Il ressemble en cela au suicidé philosophique, mais ce dernier est plus expéditif et n'hésite pas à employer le taupicide pour mettre fin à une existence qui lui est à charge.
(Hermann von Trobben, Le Monocle du colonel Sponsz)
Une « vie de merde »
Hanté toute sa vie par le spectre de l'inachevé, le suicidé philosophique pense qu'il mourra jeune et rédige précocement son testament. « C'est effrayant, la vie », dit-il souvent. Puis il tue le temps en peignant des crânes aux orbites « vides comme le néant ». Prisonnier de ses obsessions et de ses délires, il vit durant trente années à l'asile de Montdevergues, sans créer, si ce n'est un occasionnel « cigare japonais » qu'il dépose précautionneusement sur un plateau d'argenterie plein de tartines beurrées et de croissants.
(Robert Férillet, Nostalgie de l'infundibuliforme)
Promenades suspectes
« Rien de plus indifférent en soi ni de plus innocent que la promenade, dit le Père Bourdaloue dans l'un de ses sermons. Mais, ajoute-t-il, combien néanmoins y en a-t-il de suspectes, combien d'ouvertement mauvaises ? Combien d'hommes et de femmes, s'ils voulaient parler de bonne foi, reconnaîtraient que ce sont certaines promenades qui les ont perdus ? »
Le suicidé philosophique ne peut qu'opiner.
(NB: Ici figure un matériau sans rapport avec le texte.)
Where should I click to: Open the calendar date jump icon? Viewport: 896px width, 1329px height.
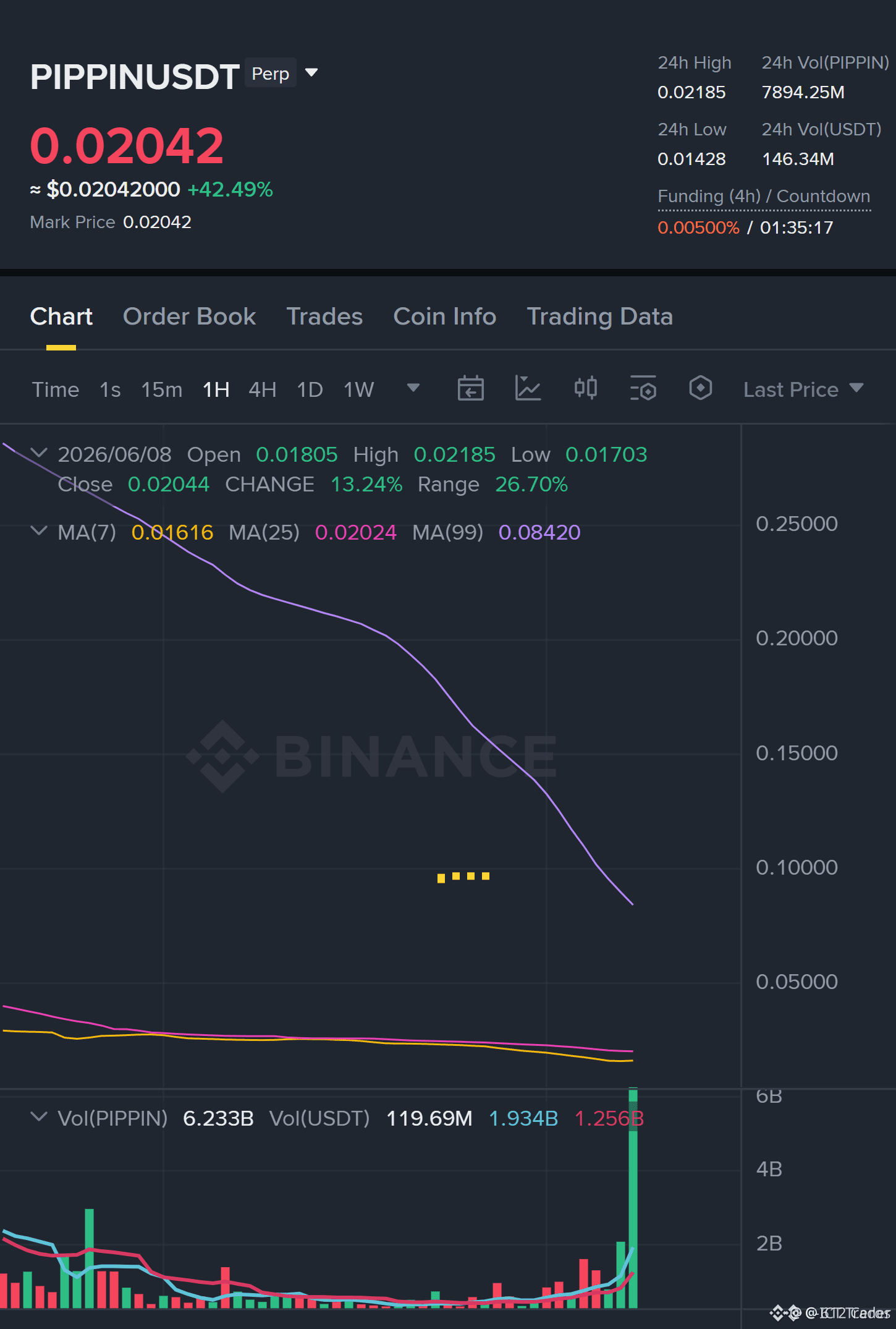(470, 389)
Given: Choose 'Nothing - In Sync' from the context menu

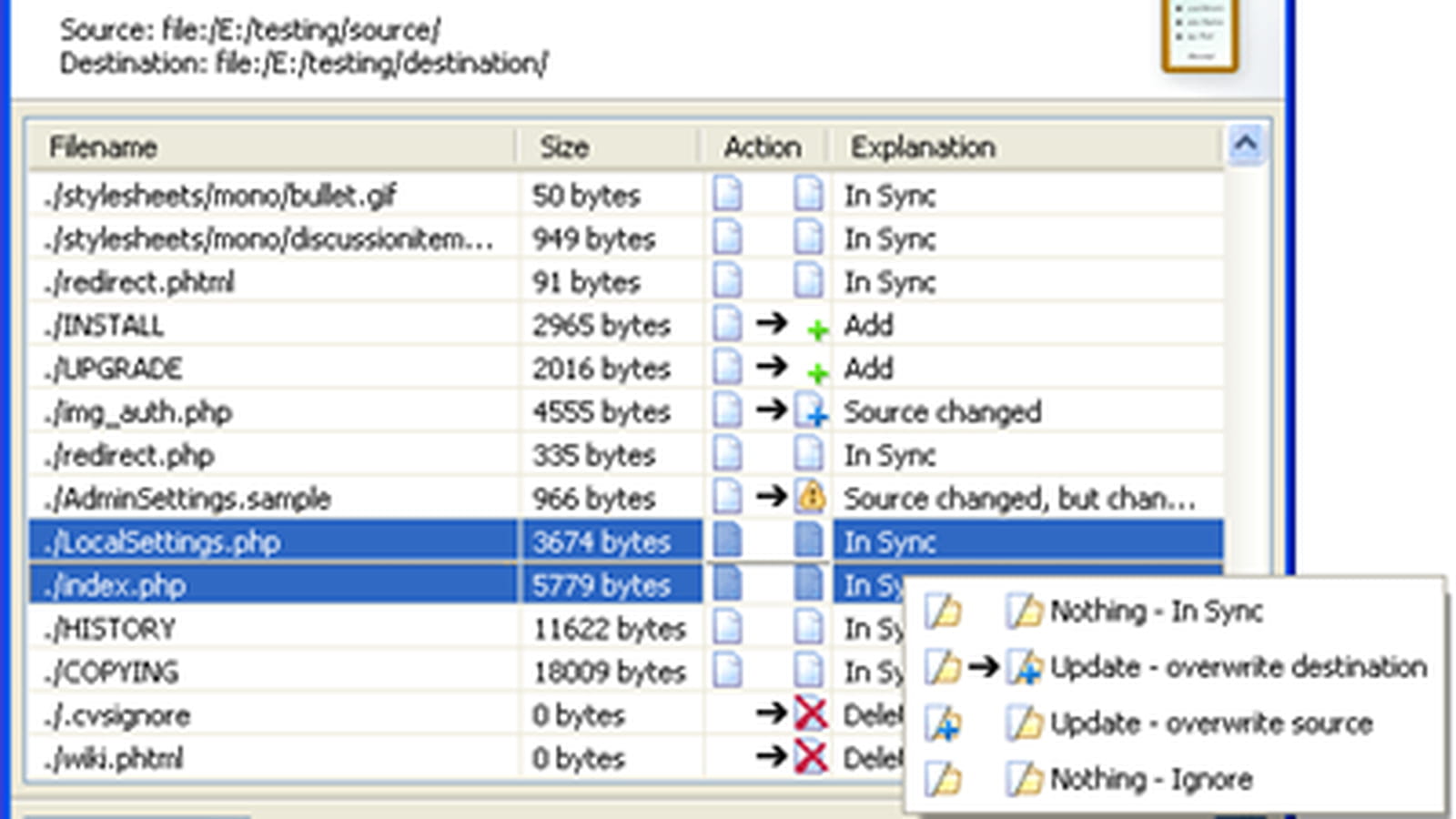Looking at the screenshot, I should 1156,612.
Il y a des divertissements honnêtes, sans excès et sans danger, par exemple le billard, mais la promenade dans le steppe calciné du Rien n'en fait pas partie, indiscutablement.
(Johannes Zimmerschmühl, Pensées rancies et cramoisies)
Apophtegme
Plusieurs philosophes se disputent un concept ; mais aucun n'ose tirer trop fort de peur de se faire syllogiser par les autres : — ainsi, les nobles « amis de la sagesse » restent souvent un bon moment comiquement sans bouger, comme des statues, face à face, le concept dans le groin, — éternisant par irrésolution une situation intenable... — le cher concept est pendant ce temps au milieu, comme l'aiguille d'une balance, indiquant qu'équilibre il y a... autant dire : que tous les philosophes sont égaux en lâcheté !...
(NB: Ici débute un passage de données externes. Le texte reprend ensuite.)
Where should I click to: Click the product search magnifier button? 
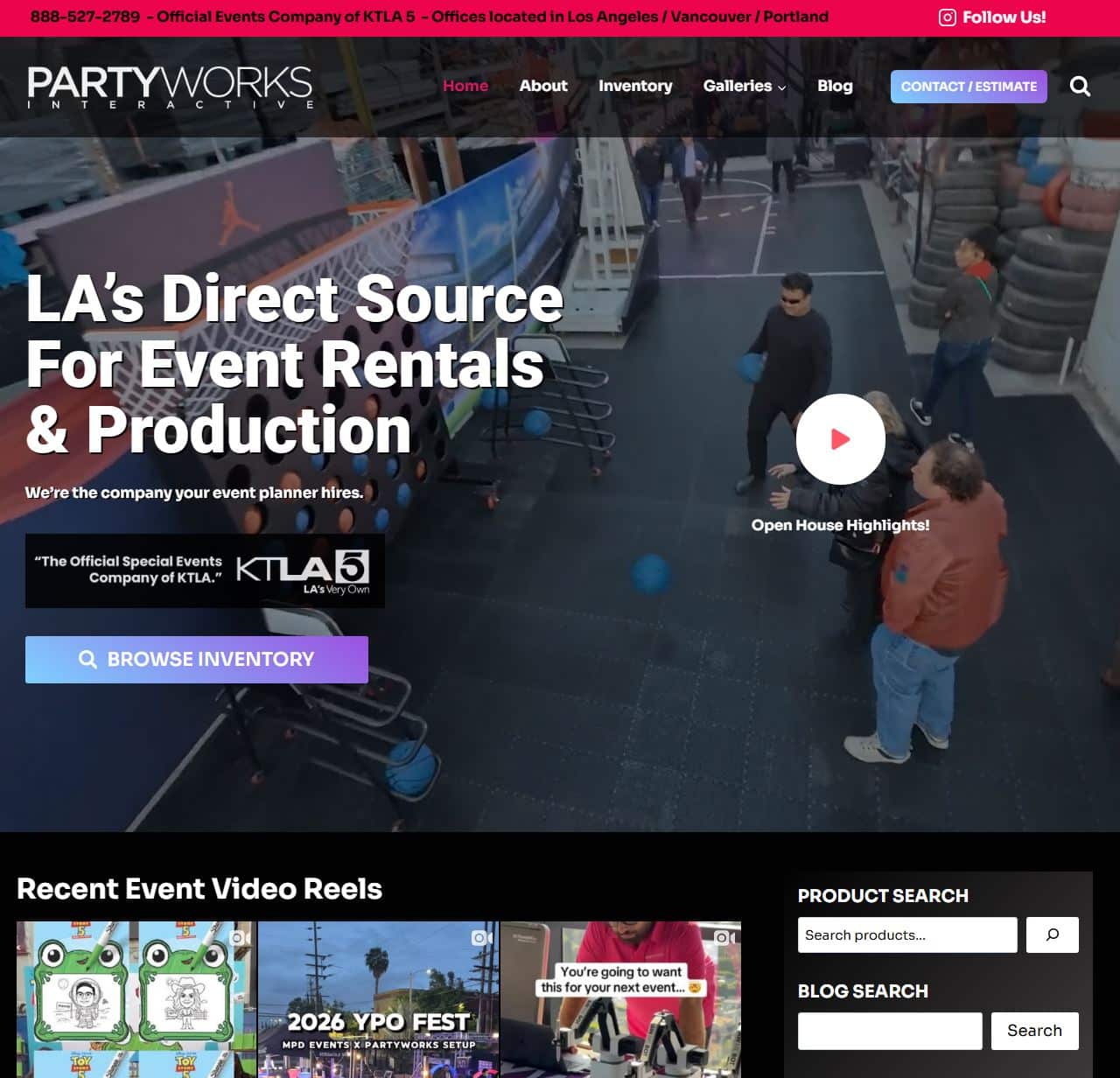click(1052, 934)
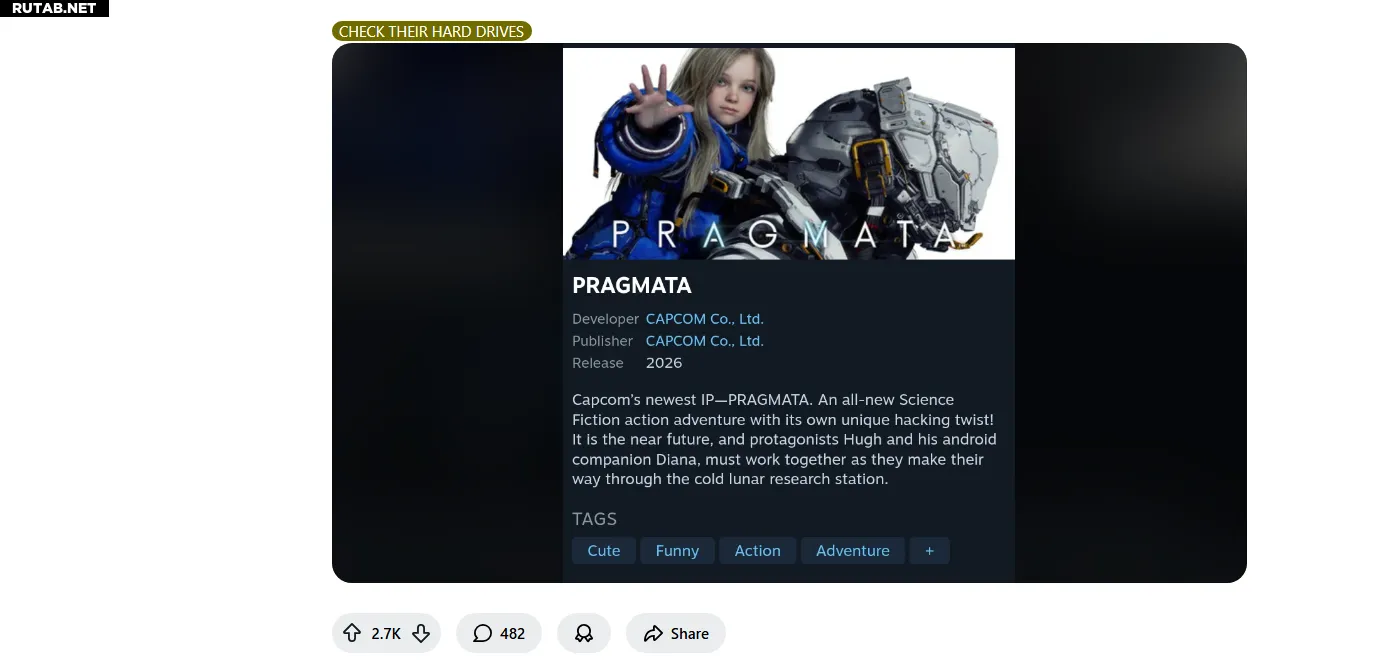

(Raymond Doppelchor, Océanographie du Rien)
Grimace
La mortalité de l'être mortel m'affuble d'un rictus qui épouvante les foules.
(Luc Pulflop, Prière d'incinérer. Dégoût)
Métathéorème de Frege
En métalogique et en métamathématique, le théorème de Frege est un métathéorème qui affirme que les axiomes de Peano de l'arithmétique peuvent être dérivés en logique du second ordre à partir du principe de Hume. Le philosophe écossais expose ce principe à la fin du livre I de son Traité de la nature humaine. Il dit que « le Moi est supposé stable et substantiel, alors que toutes les impressions sont variables. Il n'y a donc pas d'impression à partir de laquelle nous pourrions dériver une idée du Moi. En conséquence, le Moi, s'il est une idée, est une idée fictive, et le suicidé philosophique poursuit une chimère quand il se propose d'écraser son Moi en se jetant du haut d'un immeuble ».
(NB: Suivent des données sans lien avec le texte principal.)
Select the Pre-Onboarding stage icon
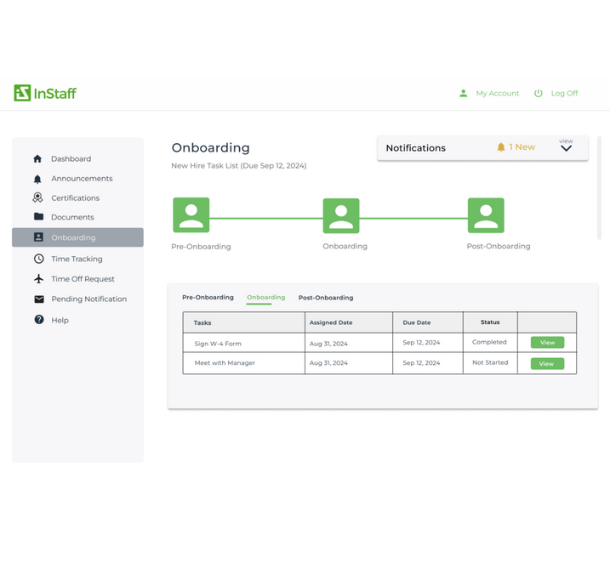Image resolution: width=610 pixels, height=582 pixels. coord(191,215)
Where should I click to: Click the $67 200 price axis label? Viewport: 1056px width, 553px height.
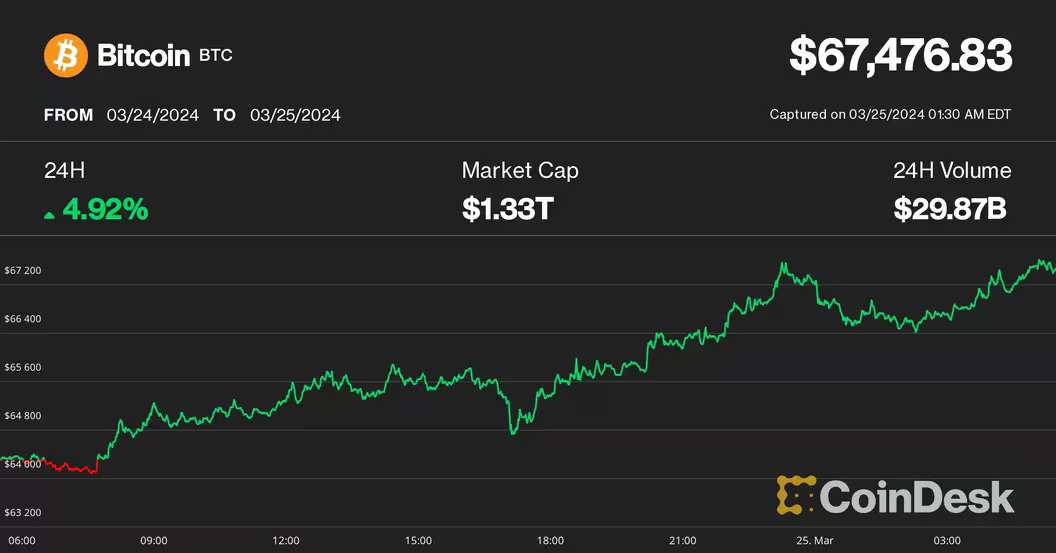pyautogui.click(x=23, y=271)
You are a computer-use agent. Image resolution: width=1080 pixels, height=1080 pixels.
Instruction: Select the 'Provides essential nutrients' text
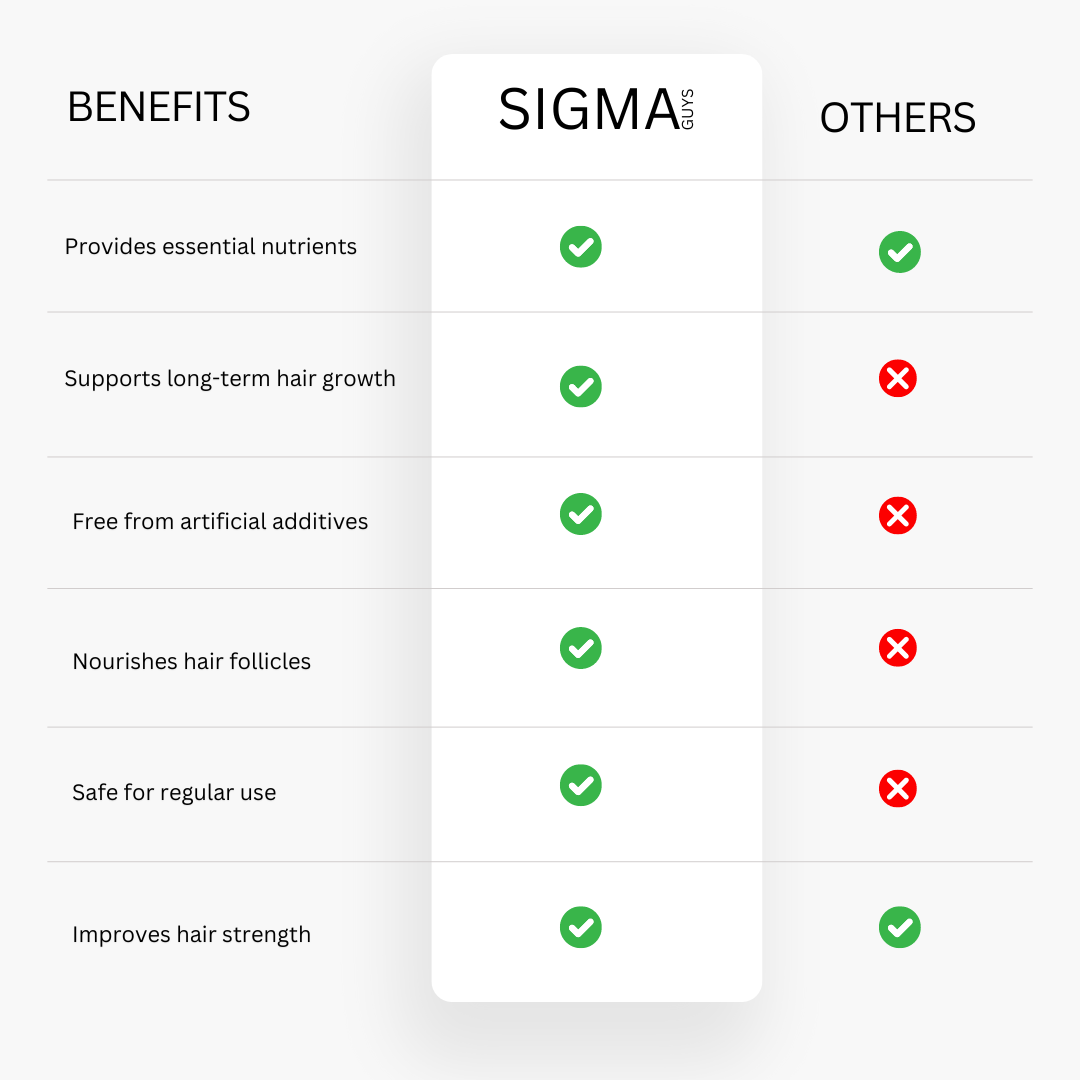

L'homme du nihil, d'une part considère ce raisonnement de Hume profondément vicié, d'autre part ne voit pas très bien comment on peut en dériver les axiomes de Peano, fût-ce en logique du second ordre. Ce brouillamini métalogique le fatigue et, comme les chats de Baudelaire, il préfère chercher « le silence et l'horreur des ténèbres ».